> **What to do**
The answer must be the lines from the one containing "How do I perform: Click" through the last line of the data below, copied exactly, with nothing else.
• • •
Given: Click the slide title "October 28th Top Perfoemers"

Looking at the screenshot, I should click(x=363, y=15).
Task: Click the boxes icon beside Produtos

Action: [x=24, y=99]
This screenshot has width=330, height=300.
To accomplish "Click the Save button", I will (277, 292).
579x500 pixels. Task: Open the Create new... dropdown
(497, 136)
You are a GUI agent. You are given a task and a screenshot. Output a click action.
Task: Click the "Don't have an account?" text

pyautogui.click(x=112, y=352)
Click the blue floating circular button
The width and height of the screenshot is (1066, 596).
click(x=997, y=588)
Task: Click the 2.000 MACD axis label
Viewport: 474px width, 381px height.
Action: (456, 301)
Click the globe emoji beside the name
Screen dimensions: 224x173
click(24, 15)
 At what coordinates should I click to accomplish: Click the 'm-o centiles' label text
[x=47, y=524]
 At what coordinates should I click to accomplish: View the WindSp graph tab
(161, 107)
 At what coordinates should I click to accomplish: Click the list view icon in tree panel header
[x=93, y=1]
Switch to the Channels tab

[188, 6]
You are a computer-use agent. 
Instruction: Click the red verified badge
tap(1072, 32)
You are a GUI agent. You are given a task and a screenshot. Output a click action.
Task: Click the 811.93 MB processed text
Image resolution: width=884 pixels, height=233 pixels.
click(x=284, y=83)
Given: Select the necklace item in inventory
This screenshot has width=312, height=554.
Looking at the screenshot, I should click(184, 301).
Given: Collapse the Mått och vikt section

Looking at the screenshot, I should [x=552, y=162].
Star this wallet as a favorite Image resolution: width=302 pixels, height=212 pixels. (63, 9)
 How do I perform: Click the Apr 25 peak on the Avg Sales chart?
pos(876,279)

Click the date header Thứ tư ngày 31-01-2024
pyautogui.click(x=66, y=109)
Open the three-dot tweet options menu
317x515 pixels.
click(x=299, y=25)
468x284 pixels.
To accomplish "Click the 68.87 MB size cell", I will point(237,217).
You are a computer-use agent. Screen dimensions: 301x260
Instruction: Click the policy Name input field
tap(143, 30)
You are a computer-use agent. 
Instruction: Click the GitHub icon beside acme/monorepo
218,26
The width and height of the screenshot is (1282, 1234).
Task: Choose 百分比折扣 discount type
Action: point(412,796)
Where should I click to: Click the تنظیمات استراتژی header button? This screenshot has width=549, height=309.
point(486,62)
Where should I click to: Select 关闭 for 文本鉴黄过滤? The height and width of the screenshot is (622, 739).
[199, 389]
• • •
> **Result for this exercise**
 How do I perform: Click the Apr 25 peak on the Avg Sales chart?
pos(876,279)

Click the date header Thứ tư ngày 31-01-2024
pyautogui.click(x=66, y=109)
Open the three-dot tweet options menu
317x515 pixels.
click(x=299, y=25)
468x284 pixels.
To accomplish "Click the 68.87 MB size cell", I will point(237,217).
You are a computer-use agent. Screen dimensions: 301x260
Instruction: Click the policy Name input field
tap(143, 30)
You are a computer-use agent. 
Instruction: Click the GitHub icon beside acme/monorepo
218,26
The width and height of the screenshot is (1282, 1234).
Task: Choose 百分比折扣 discount type
Action: point(412,796)
Where should I click to: Click the تنظیمات استراتژی header button? This screenshot has width=549, height=309.
point(486,62)
Where should I click to: Select 关闭 for 文本鉴黄过滤? The height and width of the screenshot is (622, 739).
[199, 389]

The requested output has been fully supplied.